Selain kesiapan teknis, DJSPSK turut melaksanakan manajemen perubahan (change management) dan sosialisasi kepada seluruh ekosistem terkait, mulai dari pelaku usaha, profesi intermediaris, dan kementerian dan lembaga.
Baca Juga
- Profil Umi Kulsum, Direktur Keuangan Anyar BEI
- Influencer Keuangan Kini Diatur OJK, Pelanggaran Bisa Kena Rp15 Miliar
- IHSG Tinggalkan Level 6.000, Saham-Saham Ini Masih Cuan Banyak
Tujuannya agar implementasi platform bersama ini dapat terwujud secara efektif dan membawa manfaat optimal bagi semua pemangku kepentingan.

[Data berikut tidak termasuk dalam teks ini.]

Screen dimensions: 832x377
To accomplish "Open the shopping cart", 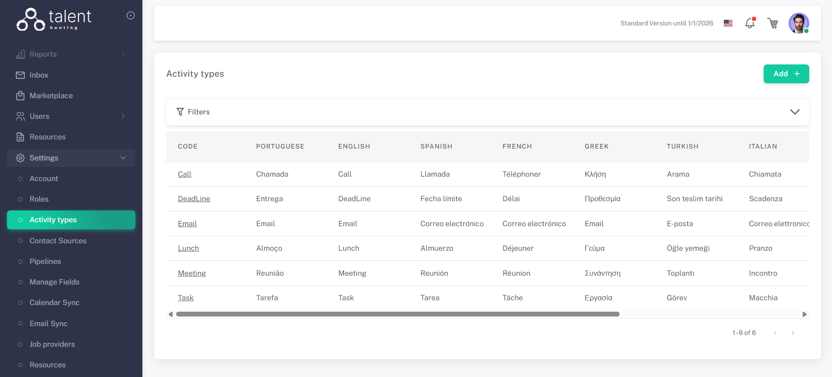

Meski PBPK berada di bawah Kemenkeu, pengembangan wadah ini turut melibatkan kolaborasi lintas kementerian/lembaga maupun otoritas.
Unit internal Kemenkeu lainnya ikut terlibat seperti Badan Teknologi Informasi dan Intelijen Keuangan (BaTII) serta Direktorat Jenderal Pajak.
"DJSPSK berperan sebagai koordinator pengembangan kebijakan dan implementasi PBPK, Badan Teknologi Informasi dan Intelijen Keuangan (BaTii) berperan dalam pembangunan sistem PBPK, Direktorat Jenderal Pajak (DJP) mendukung integrasi pemanfaatan data pelaporan keuangan untuk kebutuhan administrasi perpajakan," jelas Herman.
Di luar Kemenkeu, Otoritas Jasa Keuangan (OJK) berperan dalam penyelarasan kebutuhan pelaporan sektor jasa keuangan dan pengalaman implementasi pelaporan keuangan digital pada Emiten.
Sementara itu, Bursa Efek Indonesia (BEI) memberikan dukungan berdasarkan pengalaman pengelolaan pelaporan Emiten dan penyusunan taksonomi, serta kementerian/lembaga lainnya yang memberikan dukungan sebagai regulator dari pelaku usaha sesuai kewenangannya masing-masing secara sektoral.
Di sisi lain, Otoritas Jasa Keuangan (OJK) sebelumnya telah memastikan bahwa bakal ikut mengawal implementasi PBPK. Namun, saat ini dia menyebut mekanisme pelaporan existing masih dilakukan ke OJK dan BEI.
"Sementara kalau untuk mekanisme pelaporan ke keterbukaan informasi publik, pengaturan kami tidak menghilangkan kewajiban mereka tetap harus lapor, baik ke bursa maupun ke OJK, secara triwulanan. Yang audited tentu dua kali setahun, yang triwulanan unaudited," kata Kepala Eksekutif Pengawas Pasar Modal, Keuangan Derivatif dan Bursa Karbon OJK Hasan Fawzi saat ditemui di Gedung DPR, Jakarta, Rabu (17/6/2026).
Namun demikian, Hasan menyampaikan bahwa para emiten akan tetap diminta menyampaikan laporannya ke BEI dan OJK.
Informasi keterbukaan ini juga akan tetap dapat diakses oleh publik yang bisa dimanfaatkan oleh para investor untuk menilai kinerja fundamental sesuai laporan dan kondisi terakhir dari setiap emiten.
"Saya kira platform itu untuk menggugurkan kewajiban mereka sebagai perusahaan PT yang juga merupakan wajib pajak. Tetapi kalau di tempat kami, karena mereka juga adalah perusahaan publik yang mencatatkan saham atau obligasinya di bursa, maka tetap kami minta kewajiban pelaporan melalui Bursa Efek dan OJK tetap dilakukan. Dan itu akan menjadi konsumen informasi publik," pungkas Hasan.